Syncing massive amounts of changing data to BackBlaze B2 via Linux
-
@DustinB3403 How much of each file is really changing? Can you use de-dup to drastically reduce the amount of data being transferred?
-
@JasGot said in Syncing massive amounts of changing data to BackBlaze B2 via Linux:
@DustinB3403 How much of each file is really changing? Can you use de-dup to drastically reduce the amount of data being transferred?
Being that each source file is unique not much I would suspect. This isn't for a typical file share with basic documents.
-
Of course I could use the native sync interface I just don't know how performant that's going to be this types of files, and these sizes.
-
@DustinB3403 said in Syncing massive amounts of changing data to BackBlaze B2 via Linux:
There are a multiple ways of doing this with tools like Duplicati, CloudBerry etc etc etc (the integrations page goes on forever).
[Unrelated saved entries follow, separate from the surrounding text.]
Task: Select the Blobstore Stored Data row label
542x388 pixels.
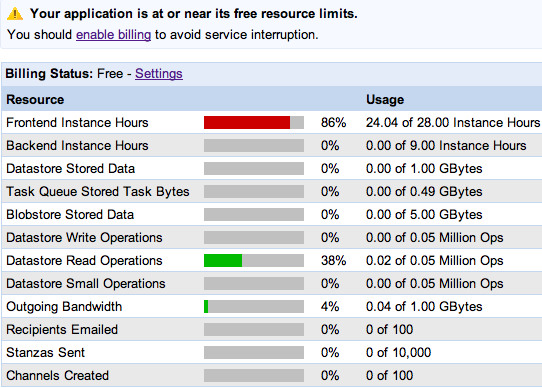Action: coord(70,214)
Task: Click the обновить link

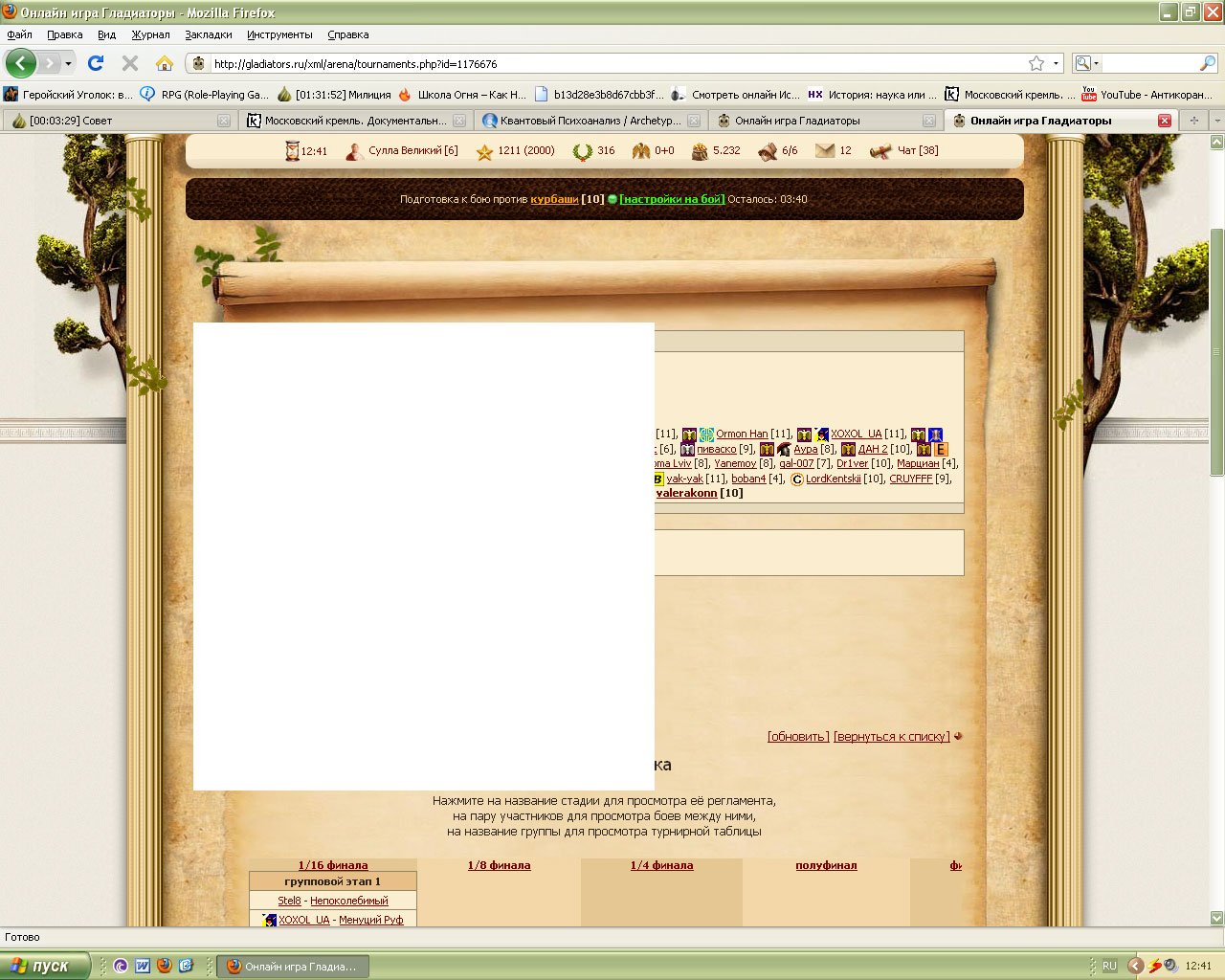Action: (x=798, y=737)
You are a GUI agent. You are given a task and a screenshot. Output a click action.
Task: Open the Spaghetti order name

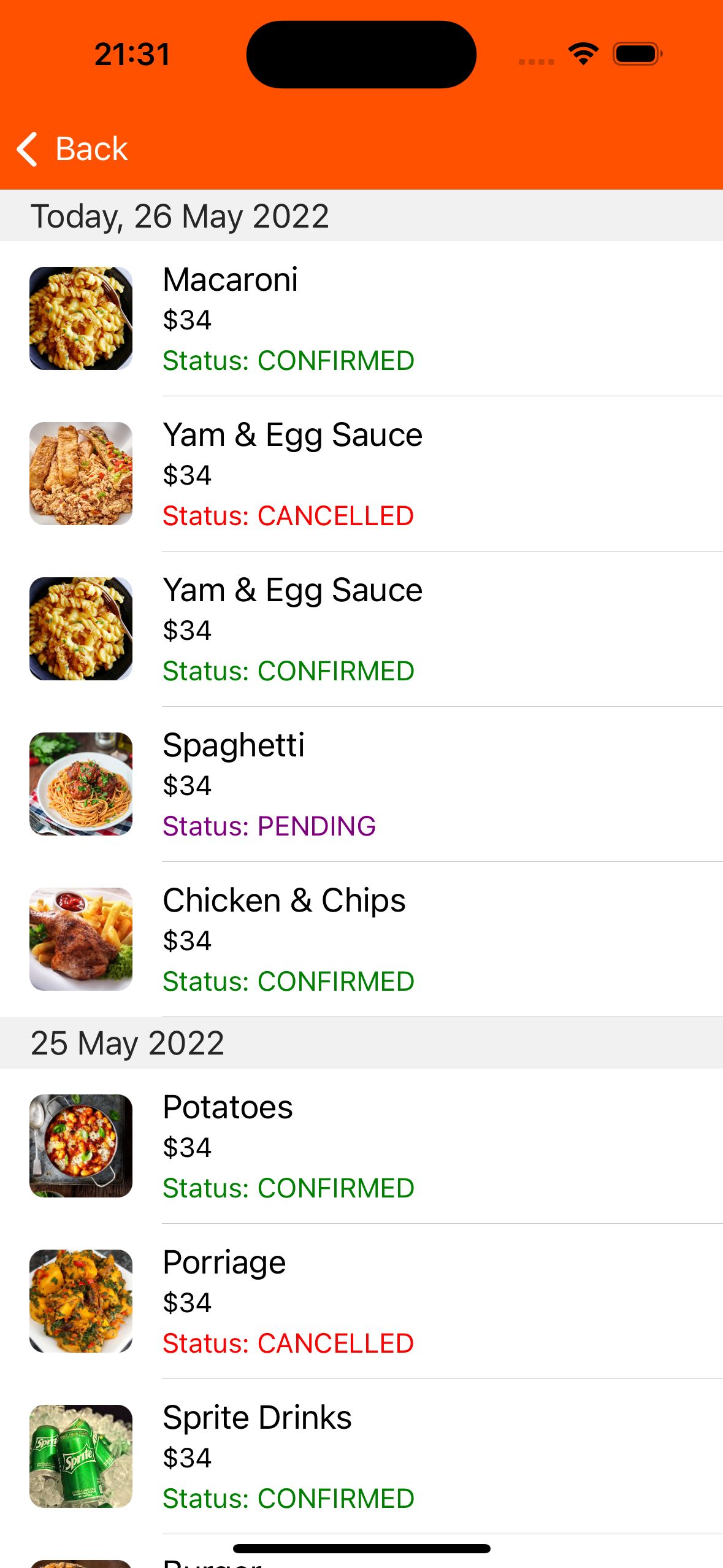coord(234,745)
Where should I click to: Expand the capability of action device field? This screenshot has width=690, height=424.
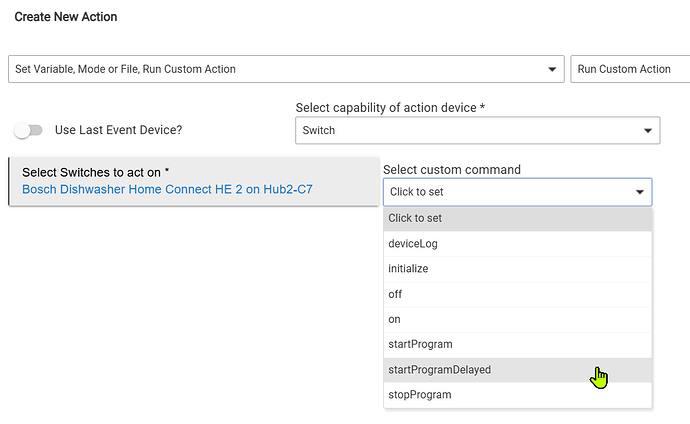point(470,130)
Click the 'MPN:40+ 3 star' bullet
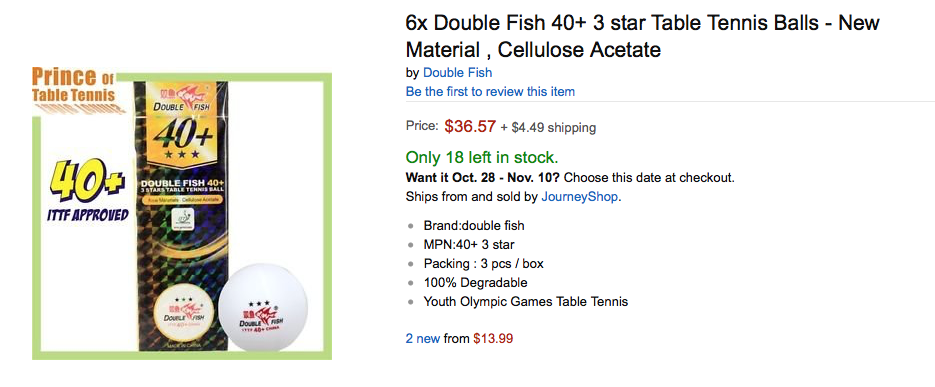935x387 pixels. tap(469, 244)
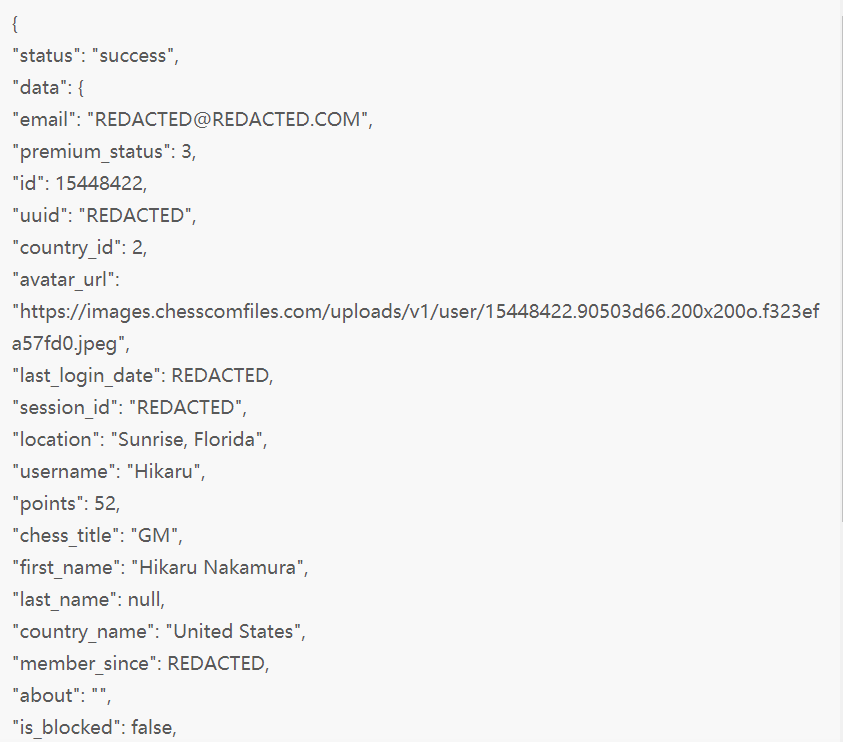Click the member_since REDACTED value
Viewport: 843px width, 742px height.
(218, 663)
In any scenario, if you had a high turnover SMB share with large files (some of which might be 10GB+ individual files) and multiple terabytes worth of change (in a week) - how would you go about getting the data to B2.
Down is the other half of the battle, which can be discussed afterwards.
Using a command line tool like rsync is one option, although I'm not sure how effective it would over a long duration.
To me it does sound like a cloud backup solution is the wrong solution for that use case.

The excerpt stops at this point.